> _ABOUT THIS TASK_: Of all the lines in the entries below, give again exactly those starting at the line containing "Instruction: Click the arrow" and ending at the line containing "Task: Click the Undo arrow", both ends included, and no others.
*** MATERIAL FOR THIS TASK
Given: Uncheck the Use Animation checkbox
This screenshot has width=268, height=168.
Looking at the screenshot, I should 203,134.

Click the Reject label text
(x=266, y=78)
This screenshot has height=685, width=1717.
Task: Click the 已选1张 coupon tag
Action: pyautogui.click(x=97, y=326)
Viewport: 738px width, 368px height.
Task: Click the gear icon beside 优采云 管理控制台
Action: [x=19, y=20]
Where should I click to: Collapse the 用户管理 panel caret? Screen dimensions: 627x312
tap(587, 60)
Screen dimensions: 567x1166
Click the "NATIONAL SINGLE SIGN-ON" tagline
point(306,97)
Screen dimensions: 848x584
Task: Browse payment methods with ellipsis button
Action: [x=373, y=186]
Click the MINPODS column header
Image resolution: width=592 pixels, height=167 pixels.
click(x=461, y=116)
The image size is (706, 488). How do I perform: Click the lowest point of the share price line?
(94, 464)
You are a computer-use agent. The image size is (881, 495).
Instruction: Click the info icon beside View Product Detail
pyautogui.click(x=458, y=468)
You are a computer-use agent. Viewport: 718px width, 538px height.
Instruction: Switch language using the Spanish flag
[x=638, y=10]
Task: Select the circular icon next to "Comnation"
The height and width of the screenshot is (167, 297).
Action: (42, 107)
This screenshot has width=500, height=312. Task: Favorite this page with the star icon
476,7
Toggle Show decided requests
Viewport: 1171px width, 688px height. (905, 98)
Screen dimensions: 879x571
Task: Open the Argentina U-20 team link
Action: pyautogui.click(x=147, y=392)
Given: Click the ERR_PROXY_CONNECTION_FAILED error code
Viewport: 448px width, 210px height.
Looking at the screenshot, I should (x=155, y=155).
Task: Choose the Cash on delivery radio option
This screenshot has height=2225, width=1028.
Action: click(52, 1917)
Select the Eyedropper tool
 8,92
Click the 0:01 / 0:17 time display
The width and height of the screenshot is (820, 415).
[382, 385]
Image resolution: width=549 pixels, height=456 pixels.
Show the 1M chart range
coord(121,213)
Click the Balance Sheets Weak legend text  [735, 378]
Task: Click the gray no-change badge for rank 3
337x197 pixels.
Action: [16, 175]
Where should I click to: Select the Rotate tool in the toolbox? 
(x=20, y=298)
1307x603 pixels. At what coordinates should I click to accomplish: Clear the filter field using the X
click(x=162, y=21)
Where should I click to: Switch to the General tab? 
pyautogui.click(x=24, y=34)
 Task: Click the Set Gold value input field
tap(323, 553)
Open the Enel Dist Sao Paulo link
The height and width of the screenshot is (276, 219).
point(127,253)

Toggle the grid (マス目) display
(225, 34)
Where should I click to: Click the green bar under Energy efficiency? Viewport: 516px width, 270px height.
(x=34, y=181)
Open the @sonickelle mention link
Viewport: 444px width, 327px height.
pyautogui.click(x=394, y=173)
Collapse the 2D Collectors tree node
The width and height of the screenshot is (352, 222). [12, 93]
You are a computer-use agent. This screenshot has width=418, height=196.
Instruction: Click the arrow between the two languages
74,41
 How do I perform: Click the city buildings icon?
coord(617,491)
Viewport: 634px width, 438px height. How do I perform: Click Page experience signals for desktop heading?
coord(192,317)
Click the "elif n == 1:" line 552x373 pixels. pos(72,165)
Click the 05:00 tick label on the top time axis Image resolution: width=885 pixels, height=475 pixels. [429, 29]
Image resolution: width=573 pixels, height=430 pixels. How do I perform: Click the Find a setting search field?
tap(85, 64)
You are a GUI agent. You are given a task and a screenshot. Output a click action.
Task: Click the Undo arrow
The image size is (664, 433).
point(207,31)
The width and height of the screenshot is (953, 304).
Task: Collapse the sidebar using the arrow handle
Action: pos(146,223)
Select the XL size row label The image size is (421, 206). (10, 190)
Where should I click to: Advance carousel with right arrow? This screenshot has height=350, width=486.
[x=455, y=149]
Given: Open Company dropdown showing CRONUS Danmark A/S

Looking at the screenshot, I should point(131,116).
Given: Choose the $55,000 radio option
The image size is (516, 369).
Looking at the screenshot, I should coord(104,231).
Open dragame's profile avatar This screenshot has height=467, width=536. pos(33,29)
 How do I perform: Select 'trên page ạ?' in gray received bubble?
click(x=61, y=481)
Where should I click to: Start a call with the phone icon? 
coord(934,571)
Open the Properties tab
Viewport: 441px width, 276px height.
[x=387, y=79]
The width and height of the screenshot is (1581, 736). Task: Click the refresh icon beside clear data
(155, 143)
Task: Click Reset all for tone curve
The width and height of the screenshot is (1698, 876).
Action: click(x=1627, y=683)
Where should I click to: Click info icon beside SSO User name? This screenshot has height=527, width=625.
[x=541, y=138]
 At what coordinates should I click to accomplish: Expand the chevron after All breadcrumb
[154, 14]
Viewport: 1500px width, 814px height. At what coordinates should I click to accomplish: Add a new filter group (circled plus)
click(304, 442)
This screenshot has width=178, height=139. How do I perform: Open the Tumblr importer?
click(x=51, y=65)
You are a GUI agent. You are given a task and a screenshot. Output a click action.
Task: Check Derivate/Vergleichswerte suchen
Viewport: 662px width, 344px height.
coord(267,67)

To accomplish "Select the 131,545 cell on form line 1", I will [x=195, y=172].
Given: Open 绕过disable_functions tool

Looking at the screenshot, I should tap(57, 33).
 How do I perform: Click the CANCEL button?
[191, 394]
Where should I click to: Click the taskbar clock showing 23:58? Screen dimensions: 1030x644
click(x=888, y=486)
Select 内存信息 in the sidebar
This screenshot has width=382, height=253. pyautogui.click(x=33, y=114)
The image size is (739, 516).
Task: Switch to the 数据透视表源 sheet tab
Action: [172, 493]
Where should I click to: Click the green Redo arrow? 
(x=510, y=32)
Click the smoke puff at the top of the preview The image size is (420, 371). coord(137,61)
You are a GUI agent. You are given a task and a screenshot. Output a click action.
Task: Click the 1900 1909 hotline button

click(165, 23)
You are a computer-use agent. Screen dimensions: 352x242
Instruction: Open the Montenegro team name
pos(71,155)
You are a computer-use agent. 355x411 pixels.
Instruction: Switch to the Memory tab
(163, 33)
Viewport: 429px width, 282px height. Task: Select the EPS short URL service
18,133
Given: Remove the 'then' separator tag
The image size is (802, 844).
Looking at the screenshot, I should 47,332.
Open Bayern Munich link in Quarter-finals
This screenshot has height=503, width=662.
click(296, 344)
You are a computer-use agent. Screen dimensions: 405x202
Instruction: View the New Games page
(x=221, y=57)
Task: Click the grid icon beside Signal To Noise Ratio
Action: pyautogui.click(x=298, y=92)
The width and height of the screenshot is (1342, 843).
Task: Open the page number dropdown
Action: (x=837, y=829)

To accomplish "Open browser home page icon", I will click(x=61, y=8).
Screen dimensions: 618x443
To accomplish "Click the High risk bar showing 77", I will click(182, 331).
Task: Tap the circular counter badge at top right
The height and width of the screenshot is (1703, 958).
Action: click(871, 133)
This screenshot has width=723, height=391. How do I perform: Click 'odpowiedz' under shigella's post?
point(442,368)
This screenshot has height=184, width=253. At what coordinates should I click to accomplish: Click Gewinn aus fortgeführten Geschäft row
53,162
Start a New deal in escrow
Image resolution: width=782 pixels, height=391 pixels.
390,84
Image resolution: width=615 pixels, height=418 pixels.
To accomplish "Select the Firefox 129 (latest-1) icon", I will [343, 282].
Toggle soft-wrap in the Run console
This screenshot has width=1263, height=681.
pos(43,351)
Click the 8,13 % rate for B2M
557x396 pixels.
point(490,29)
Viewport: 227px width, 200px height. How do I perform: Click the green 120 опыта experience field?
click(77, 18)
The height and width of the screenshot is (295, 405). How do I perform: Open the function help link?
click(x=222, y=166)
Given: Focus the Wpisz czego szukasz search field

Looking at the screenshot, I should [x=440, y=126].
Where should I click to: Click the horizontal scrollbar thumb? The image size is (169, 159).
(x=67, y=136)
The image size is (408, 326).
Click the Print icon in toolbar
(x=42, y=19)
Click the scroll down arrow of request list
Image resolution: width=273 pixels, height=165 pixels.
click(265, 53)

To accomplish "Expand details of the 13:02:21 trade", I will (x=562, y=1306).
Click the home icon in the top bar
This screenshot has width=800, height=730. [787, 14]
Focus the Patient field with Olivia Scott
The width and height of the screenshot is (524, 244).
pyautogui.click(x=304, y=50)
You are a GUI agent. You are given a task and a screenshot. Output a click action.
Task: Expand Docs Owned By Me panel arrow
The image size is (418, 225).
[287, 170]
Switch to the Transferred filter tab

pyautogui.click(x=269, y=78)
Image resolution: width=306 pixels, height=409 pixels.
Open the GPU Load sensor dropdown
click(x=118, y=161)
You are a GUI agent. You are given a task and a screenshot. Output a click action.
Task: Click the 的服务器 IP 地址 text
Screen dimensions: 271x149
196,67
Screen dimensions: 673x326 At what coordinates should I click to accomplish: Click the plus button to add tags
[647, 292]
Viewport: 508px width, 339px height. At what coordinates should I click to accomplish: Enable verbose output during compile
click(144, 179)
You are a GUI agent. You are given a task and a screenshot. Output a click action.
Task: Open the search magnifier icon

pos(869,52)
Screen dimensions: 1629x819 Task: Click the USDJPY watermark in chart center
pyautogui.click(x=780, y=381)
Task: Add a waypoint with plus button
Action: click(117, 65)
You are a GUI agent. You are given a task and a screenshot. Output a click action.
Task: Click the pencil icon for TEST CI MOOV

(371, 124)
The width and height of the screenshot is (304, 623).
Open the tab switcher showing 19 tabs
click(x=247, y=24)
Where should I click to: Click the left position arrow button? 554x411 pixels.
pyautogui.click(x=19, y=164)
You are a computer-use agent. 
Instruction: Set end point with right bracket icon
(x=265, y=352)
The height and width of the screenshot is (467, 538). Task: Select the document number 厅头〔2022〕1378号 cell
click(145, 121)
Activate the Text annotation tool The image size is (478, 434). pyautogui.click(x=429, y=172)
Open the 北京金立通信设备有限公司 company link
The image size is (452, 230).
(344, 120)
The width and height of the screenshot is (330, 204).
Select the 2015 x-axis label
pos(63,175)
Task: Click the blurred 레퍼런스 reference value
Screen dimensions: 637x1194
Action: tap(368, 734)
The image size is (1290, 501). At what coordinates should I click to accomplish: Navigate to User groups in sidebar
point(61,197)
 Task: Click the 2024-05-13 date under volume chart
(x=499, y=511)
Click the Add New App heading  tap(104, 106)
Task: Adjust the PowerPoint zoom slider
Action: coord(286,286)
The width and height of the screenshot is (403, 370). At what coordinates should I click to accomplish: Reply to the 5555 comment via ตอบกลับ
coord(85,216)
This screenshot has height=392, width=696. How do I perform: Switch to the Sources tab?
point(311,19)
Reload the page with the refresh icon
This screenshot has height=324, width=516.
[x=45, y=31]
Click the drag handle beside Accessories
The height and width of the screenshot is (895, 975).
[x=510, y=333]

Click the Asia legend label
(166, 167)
******
> _EXERCISE OUTPUT_:
Instruction: Click the arrow between the two languages
74,41
 How do I perform: Click the city buildings icon?
coord(617,491)
Viewport: 634px width, 438px height. How do I perform: Click Page experience signals for desktop heading?
coord(192,317)
Click the "elif n == 1:" line 552x373 pixels. pos(72,165)
Click the 05:00 tick label on the top time axis Image resolution: width=885 pixels, height=475 pixels. [429, 29]
Image resolution: width=573 pixels, height=430 pixels. How do I perform: Click the Find a setting search field?
tap(85, 64)
You are a GUI agent. You are given a task and a screenshot. Output a click action.
Task: Click the Undo arrow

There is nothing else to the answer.